What to do - Below are some records. Copy every line in them that holds "flag".

Task input -
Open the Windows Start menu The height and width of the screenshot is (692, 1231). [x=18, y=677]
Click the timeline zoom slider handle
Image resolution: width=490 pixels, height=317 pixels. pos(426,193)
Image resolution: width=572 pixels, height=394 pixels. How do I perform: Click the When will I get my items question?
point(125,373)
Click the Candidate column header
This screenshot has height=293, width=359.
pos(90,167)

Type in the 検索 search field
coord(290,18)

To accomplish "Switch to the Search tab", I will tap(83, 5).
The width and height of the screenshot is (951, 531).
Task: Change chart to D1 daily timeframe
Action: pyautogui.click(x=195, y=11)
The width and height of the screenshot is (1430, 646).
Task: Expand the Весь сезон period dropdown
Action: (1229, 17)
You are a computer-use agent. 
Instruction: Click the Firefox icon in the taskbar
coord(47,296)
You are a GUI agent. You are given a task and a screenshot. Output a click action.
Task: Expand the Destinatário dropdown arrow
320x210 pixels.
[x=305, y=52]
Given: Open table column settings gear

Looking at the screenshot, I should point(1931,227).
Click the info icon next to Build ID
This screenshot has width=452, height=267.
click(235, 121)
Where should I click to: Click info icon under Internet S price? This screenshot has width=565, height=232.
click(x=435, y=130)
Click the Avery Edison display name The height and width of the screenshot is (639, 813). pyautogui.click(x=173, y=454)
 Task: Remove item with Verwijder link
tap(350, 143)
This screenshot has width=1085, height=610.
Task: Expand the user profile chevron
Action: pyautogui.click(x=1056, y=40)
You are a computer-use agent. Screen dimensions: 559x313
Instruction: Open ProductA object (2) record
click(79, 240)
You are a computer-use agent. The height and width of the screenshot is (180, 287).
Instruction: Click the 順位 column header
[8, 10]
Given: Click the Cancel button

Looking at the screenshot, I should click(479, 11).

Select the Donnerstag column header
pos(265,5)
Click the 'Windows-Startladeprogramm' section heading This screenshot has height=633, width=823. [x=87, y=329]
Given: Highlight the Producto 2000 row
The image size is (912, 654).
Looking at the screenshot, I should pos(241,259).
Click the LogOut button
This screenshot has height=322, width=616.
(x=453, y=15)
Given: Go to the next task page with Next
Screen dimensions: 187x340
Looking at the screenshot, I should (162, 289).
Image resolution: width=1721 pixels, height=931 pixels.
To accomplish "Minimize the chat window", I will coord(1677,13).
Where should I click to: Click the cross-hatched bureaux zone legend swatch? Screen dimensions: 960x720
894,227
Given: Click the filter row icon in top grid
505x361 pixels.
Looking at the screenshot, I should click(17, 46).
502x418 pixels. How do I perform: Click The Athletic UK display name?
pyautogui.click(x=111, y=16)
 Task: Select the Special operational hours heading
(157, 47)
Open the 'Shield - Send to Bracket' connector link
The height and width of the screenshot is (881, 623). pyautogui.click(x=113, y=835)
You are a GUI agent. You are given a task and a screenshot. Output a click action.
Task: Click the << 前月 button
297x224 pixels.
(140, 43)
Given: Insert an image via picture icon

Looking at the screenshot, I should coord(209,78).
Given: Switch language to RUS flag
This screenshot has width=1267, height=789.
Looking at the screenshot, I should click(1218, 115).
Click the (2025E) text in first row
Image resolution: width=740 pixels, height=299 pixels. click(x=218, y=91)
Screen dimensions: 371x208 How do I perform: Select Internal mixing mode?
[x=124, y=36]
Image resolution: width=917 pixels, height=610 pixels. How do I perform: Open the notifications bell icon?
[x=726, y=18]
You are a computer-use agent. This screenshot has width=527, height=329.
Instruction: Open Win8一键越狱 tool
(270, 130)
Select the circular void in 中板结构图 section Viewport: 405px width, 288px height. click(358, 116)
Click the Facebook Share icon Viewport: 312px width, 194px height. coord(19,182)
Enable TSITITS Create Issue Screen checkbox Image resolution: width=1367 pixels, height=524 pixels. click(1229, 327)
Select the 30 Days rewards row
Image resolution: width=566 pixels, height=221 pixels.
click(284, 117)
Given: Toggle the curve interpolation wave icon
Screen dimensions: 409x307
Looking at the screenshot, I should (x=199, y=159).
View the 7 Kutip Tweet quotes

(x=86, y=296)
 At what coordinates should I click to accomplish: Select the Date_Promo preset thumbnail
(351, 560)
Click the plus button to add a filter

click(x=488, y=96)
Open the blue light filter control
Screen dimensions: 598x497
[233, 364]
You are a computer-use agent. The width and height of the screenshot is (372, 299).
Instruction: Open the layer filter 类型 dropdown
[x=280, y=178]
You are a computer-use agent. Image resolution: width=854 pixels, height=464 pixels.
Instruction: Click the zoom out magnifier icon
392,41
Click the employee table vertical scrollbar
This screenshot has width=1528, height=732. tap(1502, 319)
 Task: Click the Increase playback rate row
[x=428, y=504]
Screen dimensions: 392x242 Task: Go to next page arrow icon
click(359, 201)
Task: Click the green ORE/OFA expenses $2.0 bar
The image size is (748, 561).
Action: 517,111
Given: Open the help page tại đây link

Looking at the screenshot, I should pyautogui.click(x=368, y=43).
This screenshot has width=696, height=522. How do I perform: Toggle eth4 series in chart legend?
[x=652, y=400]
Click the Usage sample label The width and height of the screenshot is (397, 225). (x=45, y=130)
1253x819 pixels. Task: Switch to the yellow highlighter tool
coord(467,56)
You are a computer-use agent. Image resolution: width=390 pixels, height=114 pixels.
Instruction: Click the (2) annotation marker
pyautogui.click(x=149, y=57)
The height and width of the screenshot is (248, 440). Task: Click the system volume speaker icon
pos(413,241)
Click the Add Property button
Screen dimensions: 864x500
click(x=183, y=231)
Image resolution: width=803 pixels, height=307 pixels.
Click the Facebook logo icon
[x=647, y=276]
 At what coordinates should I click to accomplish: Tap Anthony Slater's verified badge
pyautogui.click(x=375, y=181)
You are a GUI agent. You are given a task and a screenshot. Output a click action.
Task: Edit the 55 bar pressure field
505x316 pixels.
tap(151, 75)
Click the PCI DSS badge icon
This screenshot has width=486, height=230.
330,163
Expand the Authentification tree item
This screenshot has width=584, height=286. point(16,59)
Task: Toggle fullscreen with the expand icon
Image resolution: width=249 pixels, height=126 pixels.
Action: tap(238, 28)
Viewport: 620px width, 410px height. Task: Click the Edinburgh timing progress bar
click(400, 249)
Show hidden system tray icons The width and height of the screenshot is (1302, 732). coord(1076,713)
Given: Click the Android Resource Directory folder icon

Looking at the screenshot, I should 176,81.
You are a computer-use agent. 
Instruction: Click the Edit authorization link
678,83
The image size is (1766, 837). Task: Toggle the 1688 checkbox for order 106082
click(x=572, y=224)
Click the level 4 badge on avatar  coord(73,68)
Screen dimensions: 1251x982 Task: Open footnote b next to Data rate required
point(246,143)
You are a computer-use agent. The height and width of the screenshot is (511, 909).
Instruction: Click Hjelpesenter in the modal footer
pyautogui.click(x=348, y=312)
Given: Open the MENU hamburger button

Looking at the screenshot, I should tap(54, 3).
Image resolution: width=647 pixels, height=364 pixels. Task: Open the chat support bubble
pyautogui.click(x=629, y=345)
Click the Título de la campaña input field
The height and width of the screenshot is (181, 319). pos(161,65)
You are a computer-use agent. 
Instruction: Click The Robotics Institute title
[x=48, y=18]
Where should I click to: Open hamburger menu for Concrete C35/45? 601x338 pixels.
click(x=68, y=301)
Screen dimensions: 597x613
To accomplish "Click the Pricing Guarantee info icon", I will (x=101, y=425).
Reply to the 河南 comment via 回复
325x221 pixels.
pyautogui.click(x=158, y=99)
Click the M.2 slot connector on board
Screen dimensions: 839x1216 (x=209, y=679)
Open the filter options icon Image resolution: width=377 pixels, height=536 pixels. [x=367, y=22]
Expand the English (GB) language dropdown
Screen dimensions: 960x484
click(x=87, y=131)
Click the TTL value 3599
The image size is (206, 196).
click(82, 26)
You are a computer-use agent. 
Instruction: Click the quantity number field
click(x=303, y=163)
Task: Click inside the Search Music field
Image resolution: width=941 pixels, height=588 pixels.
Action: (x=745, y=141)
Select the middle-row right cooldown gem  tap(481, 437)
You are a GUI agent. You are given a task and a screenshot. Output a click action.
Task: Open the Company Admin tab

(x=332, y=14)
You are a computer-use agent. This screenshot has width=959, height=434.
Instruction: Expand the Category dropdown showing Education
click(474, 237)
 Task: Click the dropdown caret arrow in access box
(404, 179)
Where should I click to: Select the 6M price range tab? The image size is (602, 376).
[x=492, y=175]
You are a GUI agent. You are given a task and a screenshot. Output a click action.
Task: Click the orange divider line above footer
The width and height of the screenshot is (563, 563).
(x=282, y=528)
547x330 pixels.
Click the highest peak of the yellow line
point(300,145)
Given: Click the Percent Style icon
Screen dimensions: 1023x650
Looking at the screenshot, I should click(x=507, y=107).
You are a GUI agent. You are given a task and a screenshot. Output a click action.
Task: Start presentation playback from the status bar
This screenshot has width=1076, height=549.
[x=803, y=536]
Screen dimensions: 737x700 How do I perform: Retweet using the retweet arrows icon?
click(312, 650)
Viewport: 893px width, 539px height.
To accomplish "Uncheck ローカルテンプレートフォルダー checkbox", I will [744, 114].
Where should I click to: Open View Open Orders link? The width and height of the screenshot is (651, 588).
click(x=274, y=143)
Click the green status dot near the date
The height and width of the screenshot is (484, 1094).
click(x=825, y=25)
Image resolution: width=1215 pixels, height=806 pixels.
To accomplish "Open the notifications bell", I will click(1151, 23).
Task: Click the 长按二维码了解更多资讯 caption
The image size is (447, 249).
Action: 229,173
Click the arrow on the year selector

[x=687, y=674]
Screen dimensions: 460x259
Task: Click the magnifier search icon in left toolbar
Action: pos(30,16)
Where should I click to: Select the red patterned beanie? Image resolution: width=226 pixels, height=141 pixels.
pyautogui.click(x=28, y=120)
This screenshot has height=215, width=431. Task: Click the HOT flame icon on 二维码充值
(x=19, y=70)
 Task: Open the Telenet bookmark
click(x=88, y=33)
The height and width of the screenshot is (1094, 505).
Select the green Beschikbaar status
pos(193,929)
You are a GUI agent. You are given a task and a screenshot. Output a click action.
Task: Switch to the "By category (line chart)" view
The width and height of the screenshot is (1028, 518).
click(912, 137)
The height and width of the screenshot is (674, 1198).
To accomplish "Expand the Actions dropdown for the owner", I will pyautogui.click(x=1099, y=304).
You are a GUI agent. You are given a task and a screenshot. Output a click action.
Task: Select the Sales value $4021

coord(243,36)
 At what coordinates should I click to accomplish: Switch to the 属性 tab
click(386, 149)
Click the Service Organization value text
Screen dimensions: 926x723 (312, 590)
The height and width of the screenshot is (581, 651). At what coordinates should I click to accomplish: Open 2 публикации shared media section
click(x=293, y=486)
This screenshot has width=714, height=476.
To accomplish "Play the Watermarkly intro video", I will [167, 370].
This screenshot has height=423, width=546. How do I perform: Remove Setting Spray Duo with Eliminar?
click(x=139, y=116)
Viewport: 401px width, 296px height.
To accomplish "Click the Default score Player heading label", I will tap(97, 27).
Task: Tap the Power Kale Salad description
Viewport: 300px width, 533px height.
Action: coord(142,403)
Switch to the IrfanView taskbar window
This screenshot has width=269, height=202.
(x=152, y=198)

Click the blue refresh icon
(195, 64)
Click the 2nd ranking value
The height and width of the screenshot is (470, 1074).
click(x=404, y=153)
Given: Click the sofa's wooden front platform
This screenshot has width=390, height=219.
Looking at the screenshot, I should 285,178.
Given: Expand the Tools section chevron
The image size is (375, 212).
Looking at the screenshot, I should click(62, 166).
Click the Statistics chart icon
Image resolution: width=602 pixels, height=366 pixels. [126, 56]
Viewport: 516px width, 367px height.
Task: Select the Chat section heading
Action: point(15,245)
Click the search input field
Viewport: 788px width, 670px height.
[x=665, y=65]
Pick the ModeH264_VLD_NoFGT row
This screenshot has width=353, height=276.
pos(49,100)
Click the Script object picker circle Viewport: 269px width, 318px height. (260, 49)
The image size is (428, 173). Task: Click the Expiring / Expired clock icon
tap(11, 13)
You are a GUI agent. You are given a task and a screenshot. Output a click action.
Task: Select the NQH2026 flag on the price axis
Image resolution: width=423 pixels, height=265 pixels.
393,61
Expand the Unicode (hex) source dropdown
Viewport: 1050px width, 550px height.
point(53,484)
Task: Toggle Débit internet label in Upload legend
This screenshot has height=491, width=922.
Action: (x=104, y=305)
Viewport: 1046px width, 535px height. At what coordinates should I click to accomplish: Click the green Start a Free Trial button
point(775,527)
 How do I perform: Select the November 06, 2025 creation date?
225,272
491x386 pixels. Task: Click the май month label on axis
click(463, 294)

Expected output -
Given: Switch language to RUS flag
Task: Select the NQH2026 flag on the price axis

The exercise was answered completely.